隠居の独り言(523)

いよいよ明日は長野に聖火がやってくる。世界各国でこれほど騒がれ、これほど
虚しい聖火リレーは、かつて無かったのではないか。当日は在日留学生や華僑の
漢民族、そしてチベット族達が大勢終結して互いに抗議行動を起こすとの事だが
ここは信州長野の普段は静かな町なので、関係者は少し冷静になってもらいたい。
予定されているランナーも発表されたのは星野仙一だけで何とも奇妙な感じだし
NHKも危険を感じたのか青山祐子アナを降板させ男性アナが代走するとかだが
いっそうの事みんな走るのを辞退したらいい。チベット、施設、公害、渋滞等の
難問を抱えた北京五輪は前途多難だが、中国の国民にとってもこれからが多くの
外国人との接触や互い文化への理解を深める絶好の大きなチャンスのはずなのに
自らがその芽を摘もうとしているようにしか映らない。

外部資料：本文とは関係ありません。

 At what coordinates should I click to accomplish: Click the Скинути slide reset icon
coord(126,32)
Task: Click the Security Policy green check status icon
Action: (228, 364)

偏狭なナショナリズム
仏資本のカルフールには嫌がらせをし、話し相手のダライ・ラマとも会わない。
欧米諸国の過去の植民地時代は他民族を迫害し勝手に領土を広げた現世界地図は
それの集大成だが今は時代が違う。いまさら中国が真似をしても世界が許さない。
思い起こせば昭和39年開催された東京オリンピックは大成功だった。天気までが
祝福してくれ開会式の日は快晴で聖火台の火は青空に白く映え、澄んだ大空には
五輪の飛行機雲が関東一帯の遠くから眺められた。戦後が終わりを告げ日本人が
失いかけた誇りを復活して国際感覚を身に付けたのはあの時だったかも知れない。
外国から選手ばかりでなく観光客やマスコミ関係の人達がどっと日本を訪れて
多くの外国人と接点を持った「開国」の東京オリンピックだった。五輪競技も
体操男子、東洋の魔女、三宅義信、アベベ、ヘーシング等々の感動の思い出は
今でも日本の宝物だ。対して北京五輪の中国政府の対応はチベット問題一つも
外国の助言に「聞く耳持たず」では成功も覚束ない。長野の無事を祈っている。